**Task to carry out**
Copy, from the entries below, each line where the word "section" can be found.

Extracted records
--------------------

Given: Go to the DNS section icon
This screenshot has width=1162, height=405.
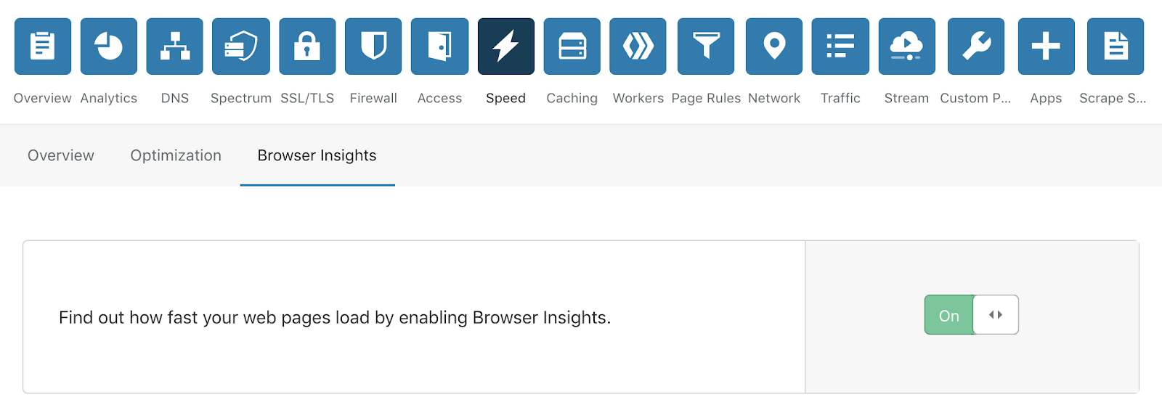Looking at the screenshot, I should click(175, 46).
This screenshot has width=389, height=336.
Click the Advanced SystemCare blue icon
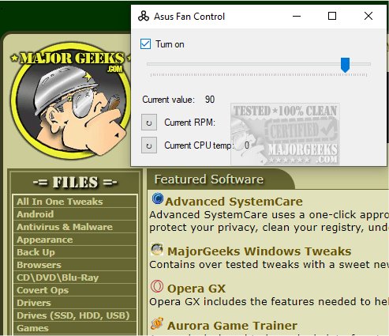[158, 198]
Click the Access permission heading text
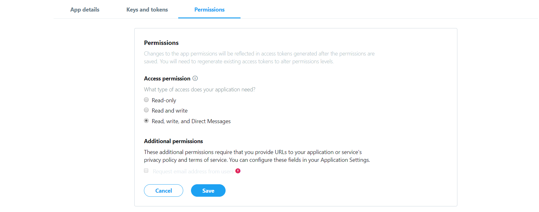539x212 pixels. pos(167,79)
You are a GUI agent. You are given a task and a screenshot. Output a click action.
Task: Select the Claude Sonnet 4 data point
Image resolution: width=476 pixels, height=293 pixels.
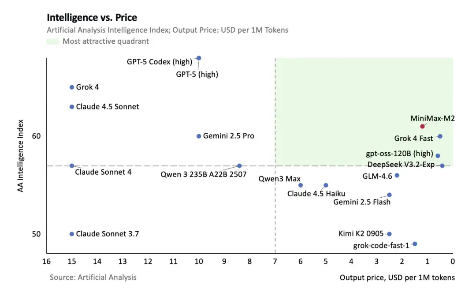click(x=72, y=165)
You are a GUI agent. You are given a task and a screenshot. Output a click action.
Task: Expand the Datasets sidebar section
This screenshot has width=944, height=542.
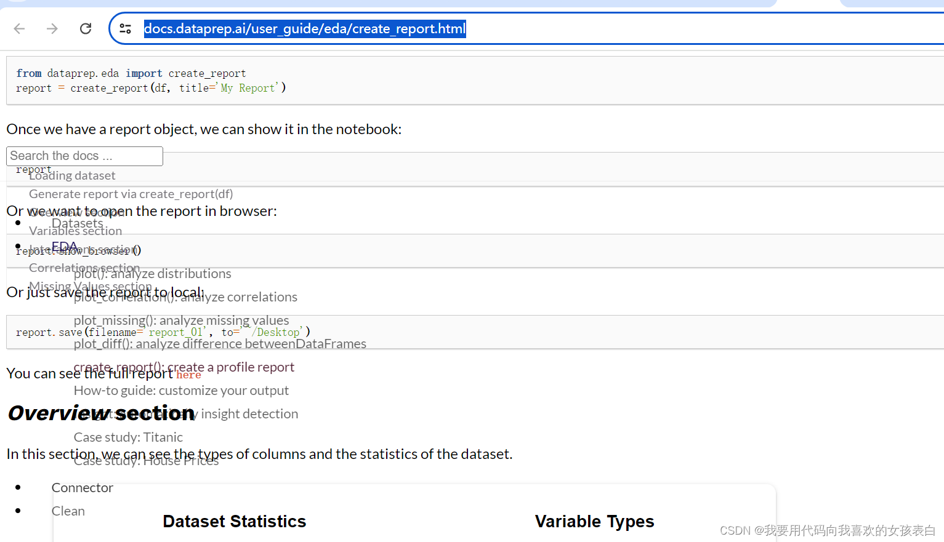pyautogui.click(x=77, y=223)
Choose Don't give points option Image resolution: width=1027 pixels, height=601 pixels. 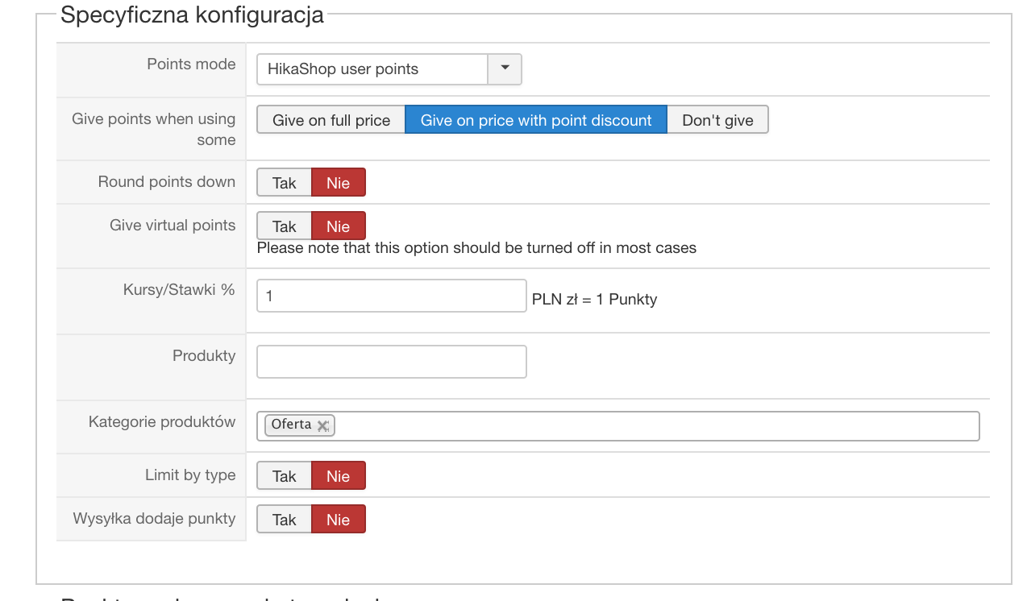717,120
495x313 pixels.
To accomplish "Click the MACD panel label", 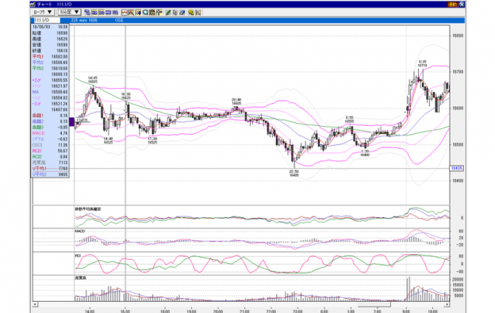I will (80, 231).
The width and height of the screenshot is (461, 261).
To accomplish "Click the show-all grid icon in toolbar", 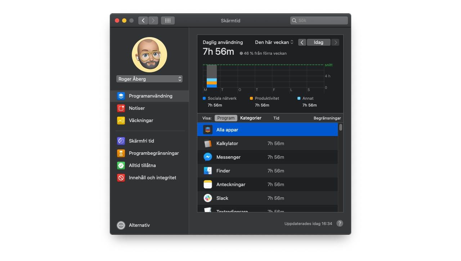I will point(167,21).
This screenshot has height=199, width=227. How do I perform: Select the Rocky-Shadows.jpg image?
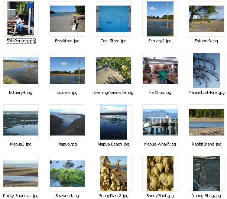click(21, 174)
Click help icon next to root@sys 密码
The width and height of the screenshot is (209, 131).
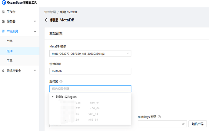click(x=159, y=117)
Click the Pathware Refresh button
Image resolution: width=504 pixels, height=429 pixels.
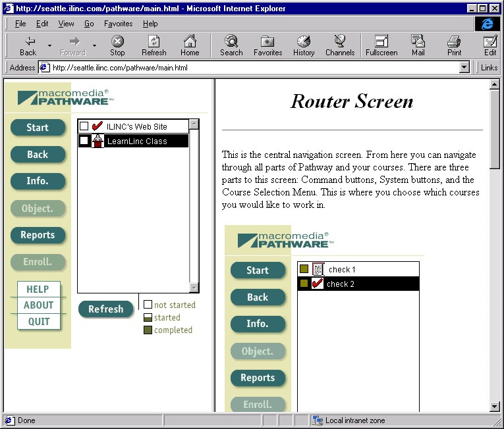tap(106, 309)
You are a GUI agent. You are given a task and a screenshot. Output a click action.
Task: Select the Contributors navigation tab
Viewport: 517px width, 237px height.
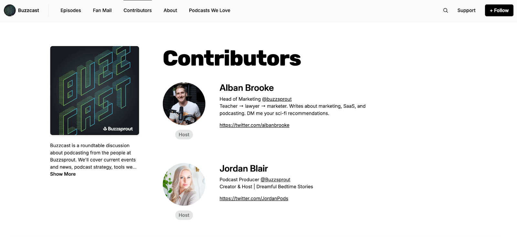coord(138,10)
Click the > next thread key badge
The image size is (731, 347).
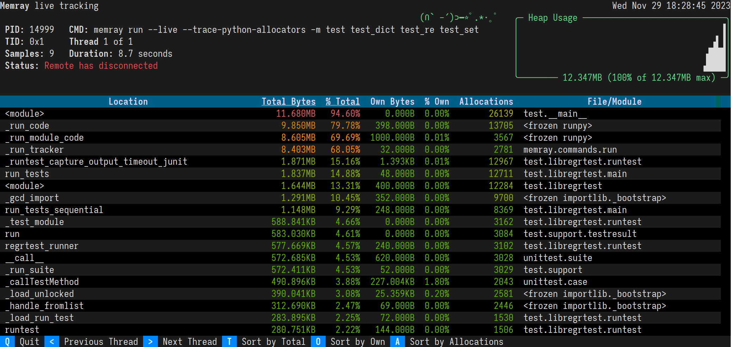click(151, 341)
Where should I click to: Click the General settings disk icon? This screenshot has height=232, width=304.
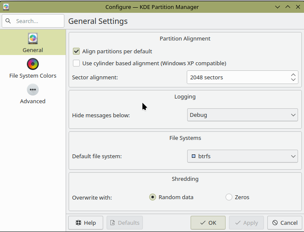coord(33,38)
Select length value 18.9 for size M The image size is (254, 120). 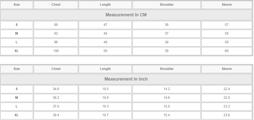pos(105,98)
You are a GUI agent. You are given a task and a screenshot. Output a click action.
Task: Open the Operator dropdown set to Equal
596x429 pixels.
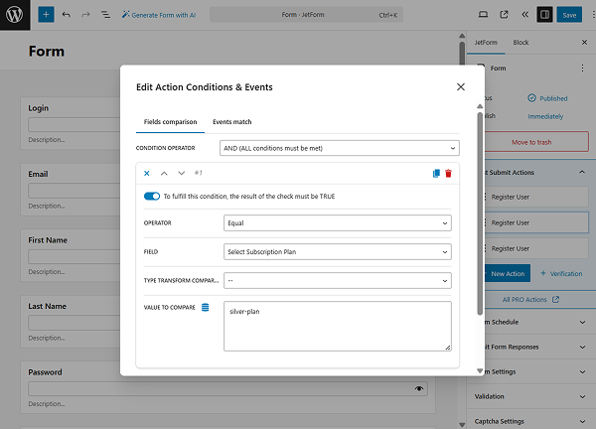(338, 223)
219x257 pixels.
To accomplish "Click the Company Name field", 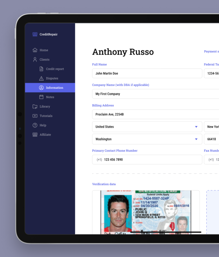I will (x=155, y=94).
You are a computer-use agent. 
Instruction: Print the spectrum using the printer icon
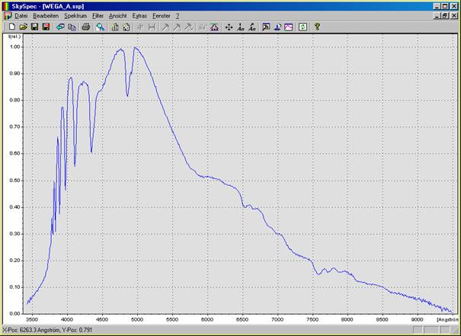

--------------------

**Response**
Given: Go to the DNS section icon
Task: Expand the Datasets sidebar section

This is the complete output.